Basic Financial Terms Every Young Entrepreneur Should Know | goWave by RHB
Contact Us
KH
Lifestyle
Basic Financial Terms Every Young Entrepreneur Should Know

Are you an aspiring entrepreneur?

 

Many of us dream of owning and running our own business one day. Making the decision of doing so, is no small feat though. You must learn the ropes of daily operations and management while each day brings new challenges as well as opportunities. It is important for you to familiarize your self with business, finance, accounting, regulatory requirements and a whole range of other subjects. While nothing comes easy, your hard work (with a little bit of luck!) will pay off.

 

Planning to pursue the exciting life of an entrepreneur soon? Let us help you get familiarised with the top financial terms and subjects business owners should know about.

 

Assets

Assets are resources with economic value that your business owns. There are 6 different types of assets in a business, each having its own characteristics.

 

Current Assets

Any liquid asset that can be easily converted into cash. For example, the money in your business account, inventory and stocks.

 

Fixed Assets

Assets that are fixed in nature and require significant time and complex procedures to be turned into cash. For example, your office furniture, the computer you work on or any real estate your business owns.

 

Tangible Assets

Anything you can touch and see such as cash money, machinery and equipment.


Intangible Assets

These are assets you cannot touch or see but still are very real in terms of economic value such as your brand or trademark.

 

Operating Assets

Assets you are using in your day-to-day business operations such as your printer, laptop, factory machinery and even cash.


Non-Operating Assets

Assets that indirectly contribute to the sale of your products and services such as patents, copyrights and trademarks.

 

Liabilities

Opposite to assets, liabilities are things you owe to external parties.
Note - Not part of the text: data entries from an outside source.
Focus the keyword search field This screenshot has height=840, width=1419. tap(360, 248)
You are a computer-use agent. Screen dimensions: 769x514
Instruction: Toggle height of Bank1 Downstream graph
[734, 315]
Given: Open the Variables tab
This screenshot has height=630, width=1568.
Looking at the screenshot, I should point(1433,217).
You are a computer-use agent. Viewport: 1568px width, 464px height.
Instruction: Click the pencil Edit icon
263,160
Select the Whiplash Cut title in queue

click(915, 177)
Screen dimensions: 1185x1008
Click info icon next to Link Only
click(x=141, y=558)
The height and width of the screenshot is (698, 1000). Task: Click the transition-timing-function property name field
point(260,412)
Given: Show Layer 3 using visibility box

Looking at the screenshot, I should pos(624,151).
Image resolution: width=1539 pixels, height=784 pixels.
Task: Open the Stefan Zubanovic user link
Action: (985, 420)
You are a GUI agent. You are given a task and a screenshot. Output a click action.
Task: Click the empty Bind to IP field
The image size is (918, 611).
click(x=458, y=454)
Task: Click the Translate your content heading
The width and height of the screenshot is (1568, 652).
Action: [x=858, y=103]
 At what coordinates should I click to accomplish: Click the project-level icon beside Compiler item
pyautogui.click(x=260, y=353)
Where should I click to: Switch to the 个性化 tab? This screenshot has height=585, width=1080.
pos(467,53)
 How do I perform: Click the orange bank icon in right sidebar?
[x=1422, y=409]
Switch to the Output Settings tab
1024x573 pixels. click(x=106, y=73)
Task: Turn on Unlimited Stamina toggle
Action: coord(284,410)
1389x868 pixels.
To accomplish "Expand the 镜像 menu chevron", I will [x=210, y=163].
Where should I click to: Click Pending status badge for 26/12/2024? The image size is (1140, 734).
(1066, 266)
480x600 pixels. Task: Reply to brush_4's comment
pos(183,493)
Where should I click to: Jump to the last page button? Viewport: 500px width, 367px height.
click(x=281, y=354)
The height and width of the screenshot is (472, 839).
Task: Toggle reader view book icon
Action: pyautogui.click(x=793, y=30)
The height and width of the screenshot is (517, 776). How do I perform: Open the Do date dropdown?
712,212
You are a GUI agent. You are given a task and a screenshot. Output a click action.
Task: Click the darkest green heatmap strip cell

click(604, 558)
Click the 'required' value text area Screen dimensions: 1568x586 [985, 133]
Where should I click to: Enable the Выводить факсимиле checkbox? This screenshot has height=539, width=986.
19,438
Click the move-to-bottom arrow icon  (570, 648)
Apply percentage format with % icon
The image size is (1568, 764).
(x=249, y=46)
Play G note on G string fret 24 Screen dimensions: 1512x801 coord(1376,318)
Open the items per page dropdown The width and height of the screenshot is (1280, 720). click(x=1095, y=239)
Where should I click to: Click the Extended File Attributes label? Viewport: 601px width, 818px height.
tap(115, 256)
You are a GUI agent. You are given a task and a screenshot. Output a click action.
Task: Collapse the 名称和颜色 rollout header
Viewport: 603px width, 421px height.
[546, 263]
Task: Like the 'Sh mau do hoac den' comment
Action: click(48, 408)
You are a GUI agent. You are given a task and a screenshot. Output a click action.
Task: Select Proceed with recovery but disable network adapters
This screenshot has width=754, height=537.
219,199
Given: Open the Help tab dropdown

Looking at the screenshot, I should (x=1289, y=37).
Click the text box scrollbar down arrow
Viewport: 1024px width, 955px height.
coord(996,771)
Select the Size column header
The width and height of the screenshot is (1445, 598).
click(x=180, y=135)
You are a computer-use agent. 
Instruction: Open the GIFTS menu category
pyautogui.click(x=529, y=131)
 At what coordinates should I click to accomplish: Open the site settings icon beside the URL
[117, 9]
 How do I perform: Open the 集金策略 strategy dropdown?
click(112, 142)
Let’s look at the 3 distinct liabilities that exist in a business:

 

Current Liabilities

Short term debts need to be repaid in less than a year. For example, the money you owe to suppliers or vendors for purchasing inventory from them on credit.

 

Non-current Liabilities

Long term liabilities that take more than a year to repay such as leases, mortgages and business loans.

 

Expenses

Expenses represent the money you spend to run your day-to-day business such as rent, staff salaries, utilities and more. Keep track of your spending and automate your business solutions to keep your expenses low.

 

Accounts Receivables

Accounts receivable are the outstanding invoices a company has. They represent a line of credit extended to a company or individual and would normally include terms that require a payment’s due. An example of accounts receivable would be post-paid phone bills. Telco operators allow customers to use their services first before billing them at the end of the month. They will keep a record of unpaid invoices and will follow up with customers until all outstanding receivables have been paid.

 

Cash Flow

Cash is king!

 

Cash flow tracks the movement of all your funds on a monthly basis. Cash inflows represent money coming in your business such as your sales revenue, while cash outflows, on the other hand, represent the money going out of your account. Examples of outflows could be office rent, office supplies, salaries and many other regular expenses.

 

Cash flow is crucial to measure how your business performs. If your net cash flow (cash inflows minus (-) cash outflows) is positive, then your company is liquid and financially healthy.

 

In case cash flow becomes negative, a business owner must act and ensure accounts receivable get paid while expenses are being reduced. Don’t forget that a business can be perfectly profitable but still go bankrupt purely because of cash flow challenges.




Profit and Loss

The profit & loss (P&L) or income statement summarises the revenues, costs and expenses incurred during a specified period of time. It offers insights about profitability and/or loss and gives a clear overview of the overall company performance on a monthly, quarterly or yearly basis. The P&L is the key performance driver of any young entrepreneur.

 

Net Profit

Net profit is a key componenet of the income statement. It represents the total earnings or net income you have earned over a given period. The net profit reveals whether your business earnings are increasing or decreasing and whether your company is making a profit or not.

 

Let’s imagine you are selling t-shirts online. The revenue earned from selling t-shirts is your income. The fabric you bought to make the t-shirts can be considered your direct expense. The office rent, utilities, staff costs and more, are considered indirect expenses. When you subtract your expenses from all your income, you get a view of your profit and/or loss

 

Profit/Loss = income – direct & indirect expenses

 

If the balance is positive, it means you have made a profit. It the balance is negative, it means you have made a loss.

 

Your business should always aim to maximize revenues and minimize costs, to maximize positive net profits.

 

As a young entrepreneur, getting acquainted with the most important financial lingo already puts you one step ahead of your competitors. Running a business is an upward learning curve. There are new problems to solve and new things to learn daily. Equipping yourself with the basic terms, will help to sharpen your financial knowledge and knowledge is power.

 

We understand that it is not easy to digest all the terms in one go, so be sure to bookmark this page and revisit it when you need a handy reference guide. Eventually, as you learn to master these terms, you can focus on putting your knowledge to use and grow your business. Good luck!